How to complete this task:
Retype the line with "Viewport: 597px width, 448px height." in it, then each line after it to the end of the data, word for word.

Data in this exercise:
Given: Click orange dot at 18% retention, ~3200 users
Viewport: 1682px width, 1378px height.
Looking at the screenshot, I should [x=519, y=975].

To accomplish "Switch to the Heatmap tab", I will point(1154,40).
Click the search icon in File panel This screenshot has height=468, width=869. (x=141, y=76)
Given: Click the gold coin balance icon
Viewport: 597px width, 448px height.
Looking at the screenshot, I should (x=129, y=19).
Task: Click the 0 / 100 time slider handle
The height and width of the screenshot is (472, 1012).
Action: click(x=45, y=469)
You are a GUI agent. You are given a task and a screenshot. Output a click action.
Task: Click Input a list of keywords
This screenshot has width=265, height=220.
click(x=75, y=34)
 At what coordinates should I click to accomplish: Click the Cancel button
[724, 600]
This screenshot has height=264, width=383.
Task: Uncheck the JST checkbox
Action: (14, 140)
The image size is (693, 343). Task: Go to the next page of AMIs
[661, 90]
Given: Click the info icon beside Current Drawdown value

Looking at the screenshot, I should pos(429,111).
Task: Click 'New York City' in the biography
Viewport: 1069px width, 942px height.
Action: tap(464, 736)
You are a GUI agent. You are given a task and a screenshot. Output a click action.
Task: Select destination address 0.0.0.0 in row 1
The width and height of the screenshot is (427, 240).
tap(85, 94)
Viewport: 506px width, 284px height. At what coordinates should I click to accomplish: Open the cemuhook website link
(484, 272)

Answer below:
Viewport: 597px width, 448px height.
Looking at the screenshot, I should (x=129, y=19).
Task: Click the 0 / 100 time slider handle
The height and width of the screenshot is (472, 1012).
Action: click(x=45, y=469)
You are a GUI agent. You are given a task and a screenshot. Output a click action.
Task: Click Input a list of keywords
This screenshot has width=265, height=220.
click(x=75, y=34)
 At what coordinates should I click to accomplish: Click the Cancel button
[724, 600]
This screenshot has height=264, width=383.
Task: Uncheck the JST checkbox
Action: (14, 140)
The image size is (693, 343). Task: Go to the next page of AMIs
[661, 90]
Given: Click the info icon beside Current Drawdown value

Looking at the screenshot, I should pos(429,111).
Task: Click 'New York City' in the biography
Viewport: 1069px width, 942px height.
Action: tap(464, 736)
You are a GUI agent. You are given a task and a screenshot. Output a click action.
Task: Select destination address 0.0.0.0 in row 1
The width and height of the screenshot is (427, 240).
tap(85, 94)
Viewport: 506px width, 284px height. At what coordinates should I click to accomplish: Open the cemuhook website link
(484, 272)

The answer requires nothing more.